─── ARTICLE

Thursday, February 28, 2013

Syngué Sabour, pierre de patience, d'Atiq Rahimi

A Kaboul, une jeune femme veille sur son époux; il a une balle logée dans la nuque, et survit dans un coma de fortune, alimenté par de l'eau sucrée-salée. Elle le maintient dans cet état, parce qu'il est un héros de la guerre, et qu'elle reste une bonne musulmane. Mais c'est sans amour qu'elle attend sa mort. Leur maison est placée sur la ligne du front, et la jeune femme doit finalement fuir, mettre ses filles à l'abri chez sa tante. Elle retourne auprès du mari, continue ses soins et trouve en ce corps immobile un étrange exutoire, un auditoire attentif qui écoute, pour la première fois, ses émotions.

Syngué Sabour est une pierre, qui absorbe toutes les paroles; celui qui se raconte auprès d'elle se décharge complètement, jusqu'à remplir la pierre qui éclate une fois "pleine". La jeune femme prend la légende très au sérieux, et profite donc de l'occasion qui lui est offerte pour enfin s'exprimer. Dans son monologue, c'est l'histoire de toutes les femmes d'un pays qu'elle raconte. Les hommes sont sur le front, au milieu d'une guerre dont on ne connait pas le point de départ, et où on ne différencie pas les deux camps. Les femmes doivent survivre, nourrir les enfants, êtres présentes et ouvrir les cuisses en silence.


De l'enfance à l'âge adulte, la femme - qui n'a pas de nom - évoque son éducation, réprimée, son avenir, contrôlé. La guerre devient soudain pour elle une opportunité, un élément positif qui neutralise son mari. Elle retourne la situation en prenant sous son aile un jeune soldat bègue, et lui enseigner la douceur et l'attention.

──────
─── SECTION DES DONNÉES

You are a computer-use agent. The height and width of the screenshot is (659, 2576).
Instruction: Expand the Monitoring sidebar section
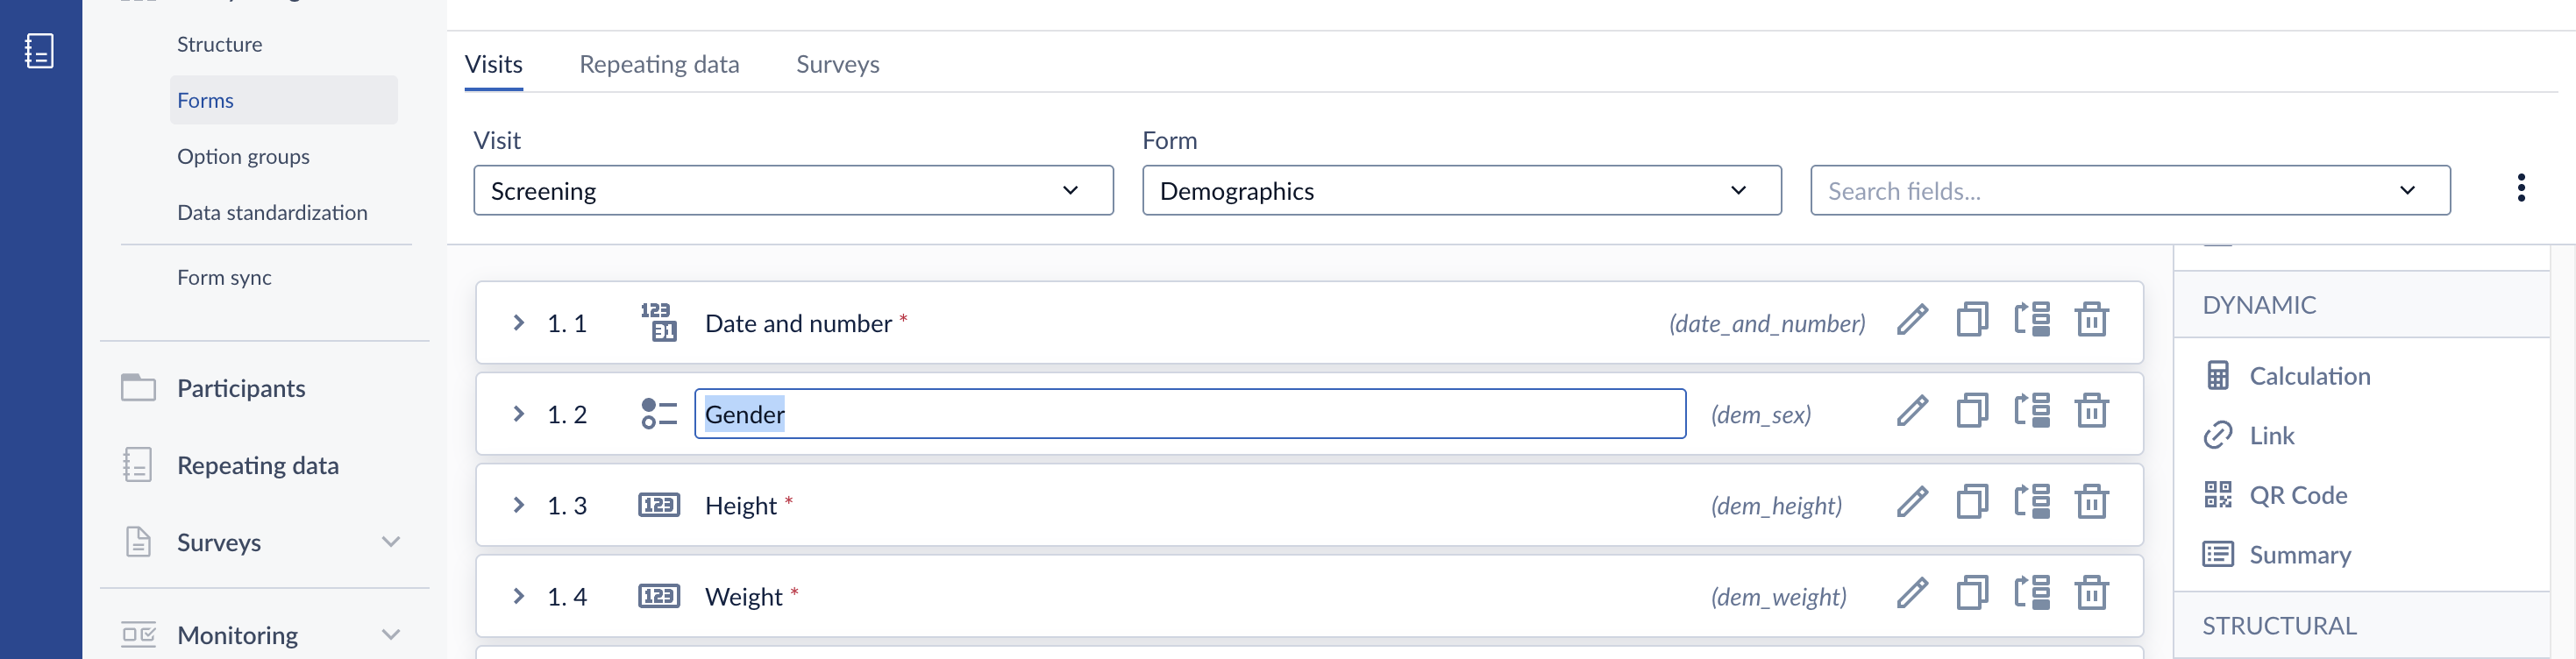[390, 635]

──────

Reproduisez à l'identique le passage de l'article sur Syngué Sabour qui va de « Thursday, February 28, 2013 » à « fois, ses émotions. ».

* [RÉSULTAT ATTENDU]
Thursday, February 28, 2013

Syngué Sabour, pierre de patience, d'Atiq Rahimi

A Kaboul, une jeune femme veille sur son époux; il a une balle logée dans la nuque, et survit dans un coma de fortune, alimenté par de l'eau sucrée-salée. Elle le maintient dans cet état, parce qu'il est un héros de la guerre, et qu'elle reste une bonne musulmane. Mais c'est sans amour qu'elle attend sa mort. Leur maison est placée sur la ligne du front, et la jeune femme doit finalement fuir, mettre ses filles à l'abri chez sa tante. Elle retourne auprès du mari, continue ses soins et trouve en ce corps immobile un étrange exutoire, un auditoire attentif qui écoute, pour la première fois, ses émotions.